__Tasks to carry out__:
1 - Update the passage of the worship service text from "Father, we adore" up to and including "to us. Amen.", replacing "faithfulness" with "steadfastness".
2 - List every heading in the worship service text that is written entirely in capital letters.
3 - Continue the worship service text from its last line.
====== Text section
Jesus the Bread of Life

Notes
Transcript
CALL TO WORSHIP
In a world where so many people are driven by revenge, pain and hurt, we gather today to reflect on our own actions, to receive forgiveness, and to pray for peace. Amen.
HYMN
493 Seek ye first the Kingdom of God.
GATHERING PRAYER
Creator God, thank you for the freedom you have given to us all. Forgive us for the times humankind has abused that freedom and caused hurt, breeding resentment, anger and revenge. Help us to see again your love for us all and to commit ourselves to seeing your kingdom come on earth as in heaven. Amen.
Father, we adore you for your faithfulness. You have faith in us when our faith in you falters. Son, we adore you for showing us the way. You are the way, the truth and the life. Holy Spirit, we adore you for comforting and counselling us. You are God’s gift to us. Amen.
PRAYER OF CONFESSION AND ABSOLUTION
Father, we confess that we find love difficult and complicated, especially when it comes to our nearest and dearest. We often grieve the hearts of those we love the most, and, in doing so, we disappoint you, for you are love. We are sorry for all the times we have let our loved ones down, and fallen short of the standards you set for us. Help us to love with your generosity of spirit, your loving acceptance and unselfish intentions. Amen.
Assurance of forgiveness
Forgiveness comes so easily to you, O Lord, while for us it is often difficult. May the knowledge of your forgiving nature be our solace, our example and our goal. Amen.
============
====== Given material
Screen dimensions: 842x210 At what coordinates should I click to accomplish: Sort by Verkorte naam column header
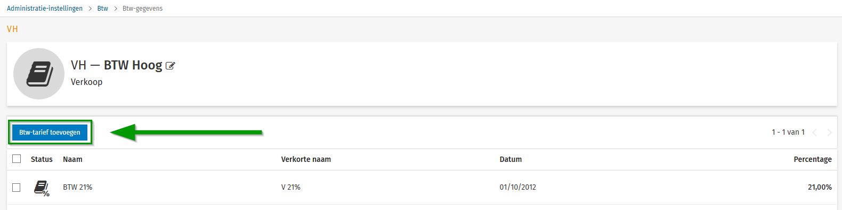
============
__The replies__:
1 -
Father, we adore you for your steadfastness. You have faith in us when our faith in you falters. Son, we adore you for showing us the way. You are the way, the truth and the life. Holy Spirit, we adore you for comforting and counselling us. You are God’s gift to us. Amen.

2 -
CALL TO WORSHIP
HYMN
GATHERING PRAYER
PRAYER OF CONFESSION AND ABSOLUTION

3 -
THE LORD’S PRAYER
Our Father who art in heaven,
Hallowed be thy name,
Thy kingdom come,
Thy will be done.
On earth as it is in heaven,
Give us this day our daily bread,
And forgive us our trespasses,
As we forgive those that trespass against us,
And lead us not into temptation,
But deliver us from evil.
For thine is the kingdom, the power, and the glory,
Forever and ever Amen.
HYMN
533 The King of love my shepherd is.
READING 1
1 Kings 19: 4-8
READING 2
John 6: 35 and 41-51
HYMN
390 Meekness and Majesty
SERMON
Jesus said to them, “I am the bread of life. Whoever comes to me will never be hungry, and whoever believes in me will never be thirsty.” John 6:35
In Tanzania the staple meal includes something called ugali. Ugali is a traditional staple food in Tanzania. It is finely ground cornmeal that has been boiled and made into a porridge/paste-like substance.
In Taiwan, it is rice, or noodles. In Southern China, rice is their traditional meal accompaniment; places like northern China, where wheat is more available, noodles become the main staple.
Jesus, being in Israel, said, “I am the bread of life.”
Bread was essential for life in the Middle East. If Jesus had been in Tanzania, he would have said, “I am the ugali of life.” In Asia, “I am the rice of life; or the noodles of life.”
If you go into any of these different cultures and ask the locals, they will say they do not feel full or satisfied unless they have their bread, or their ugali, or their rice or their noodles.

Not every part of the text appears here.